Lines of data
-- Begin --
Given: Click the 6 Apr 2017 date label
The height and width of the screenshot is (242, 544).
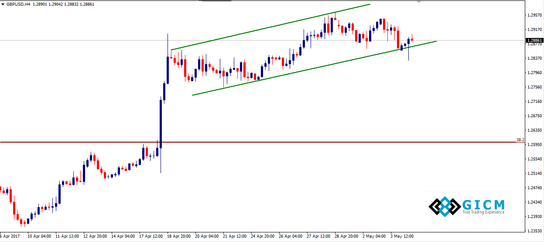Looking at the screenshot, I should pos(10,236).
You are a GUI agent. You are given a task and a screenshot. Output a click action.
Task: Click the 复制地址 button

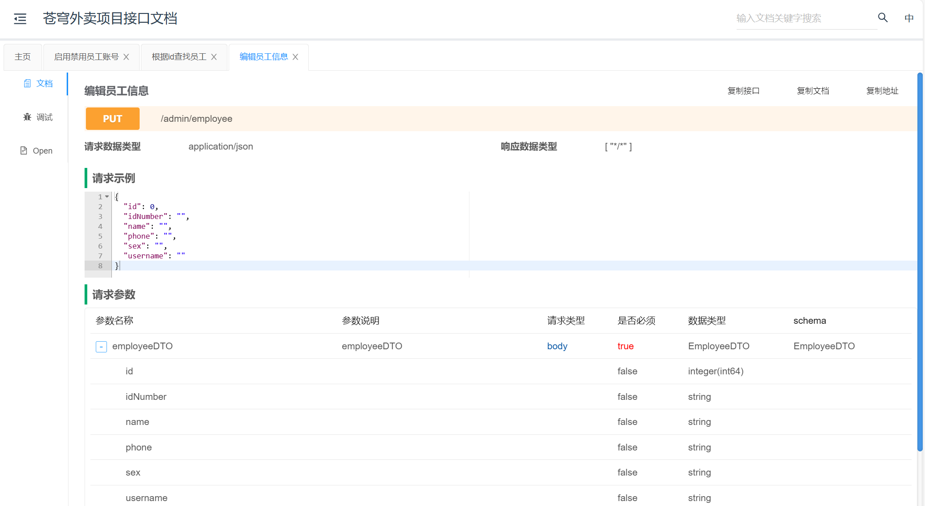point(882,91)
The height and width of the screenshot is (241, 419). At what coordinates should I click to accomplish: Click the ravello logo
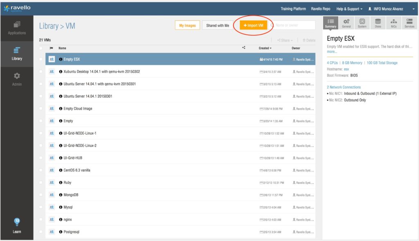[17, 8]
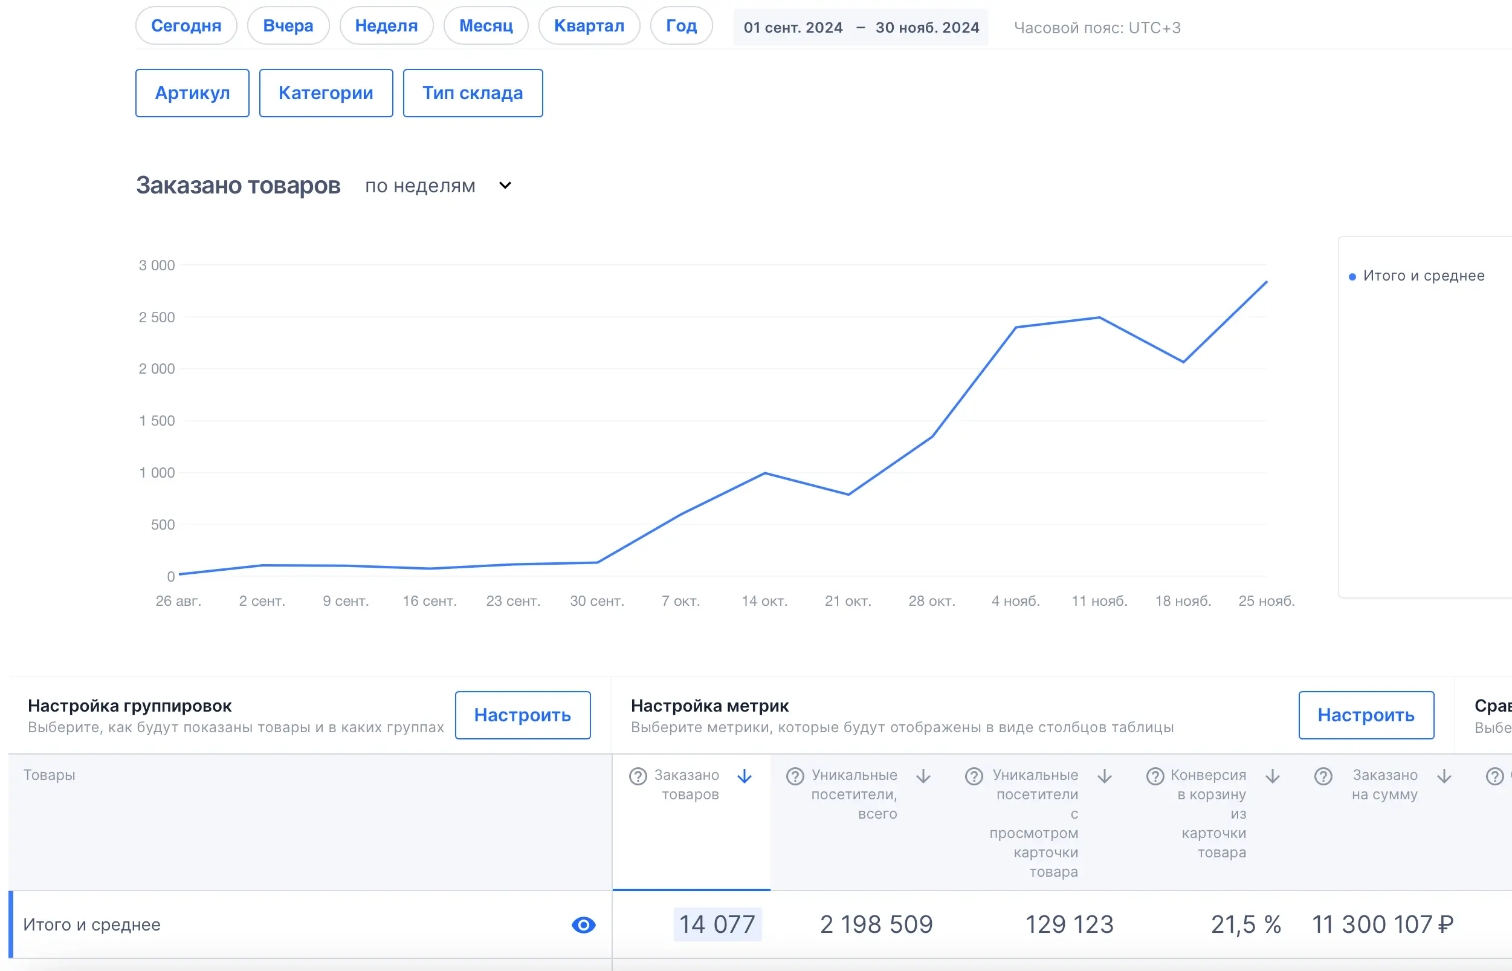Sort by Заказано на сумму arrow
The width and height of the screenshot is (1512, 971).
(x=1444, y=776)
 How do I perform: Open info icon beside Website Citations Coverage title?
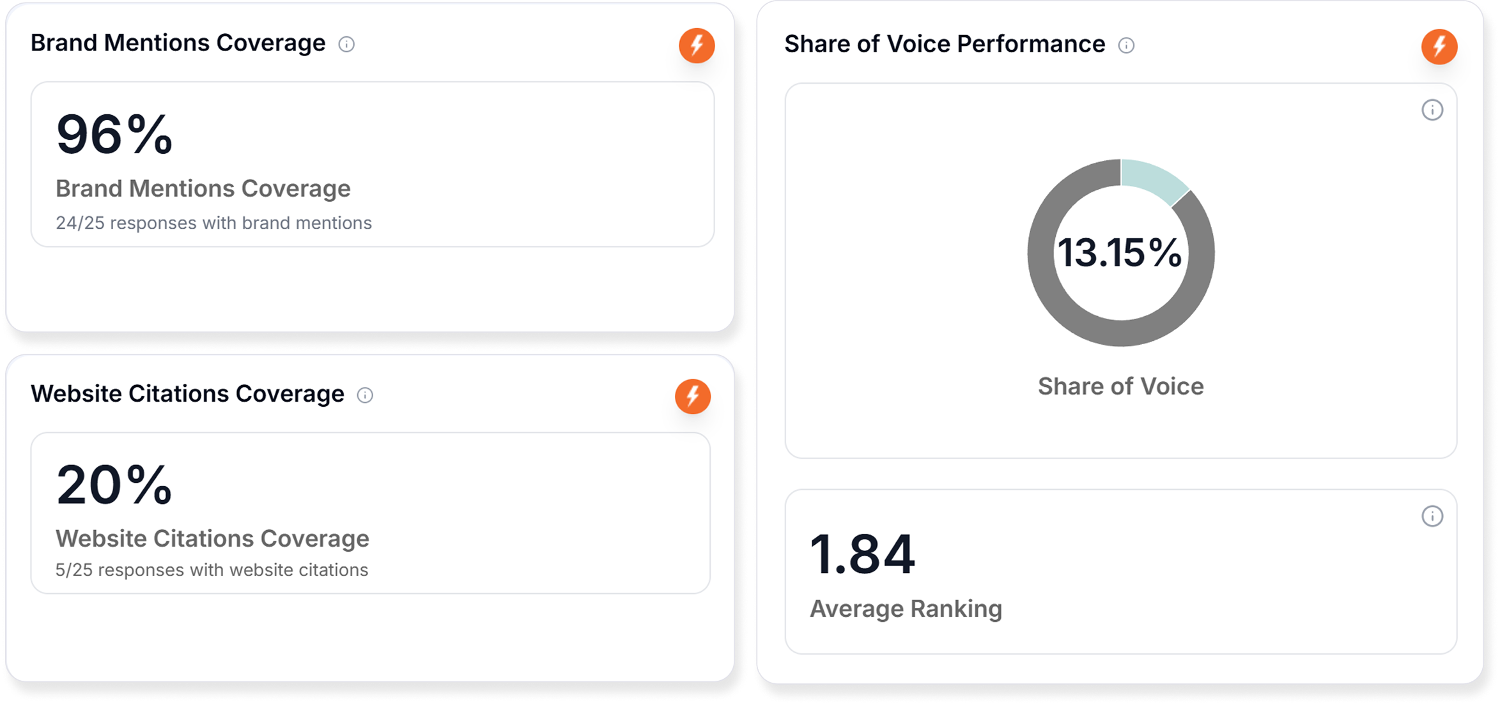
-- End --
DESCRIPTION OF THE TASK:
Can you render the entries, from the line containing "The height and width of the screenshot is (241, 419)." through the end of the entries, as a Markdown table with the columns Number and Line text, skipping blank lines? Leave the pictures out of the answer.

RESULT OF THE TASK:
| Number | Line text |
|---|---|
| 1 | The height and width of the screenshot is (241, 419). At what coordinates should I click to accomplish: Click the ravello logo |
| 2 | [17, 8] |
| 3 | Sort by Заказано на сумму arrow |
| 4 | The width and height of the screenshot is (1512, 971). |
| 5 | (x=1444, y=776) |
| 6 |  How do I perform: Open info icon beside Website Citations Coverage title? |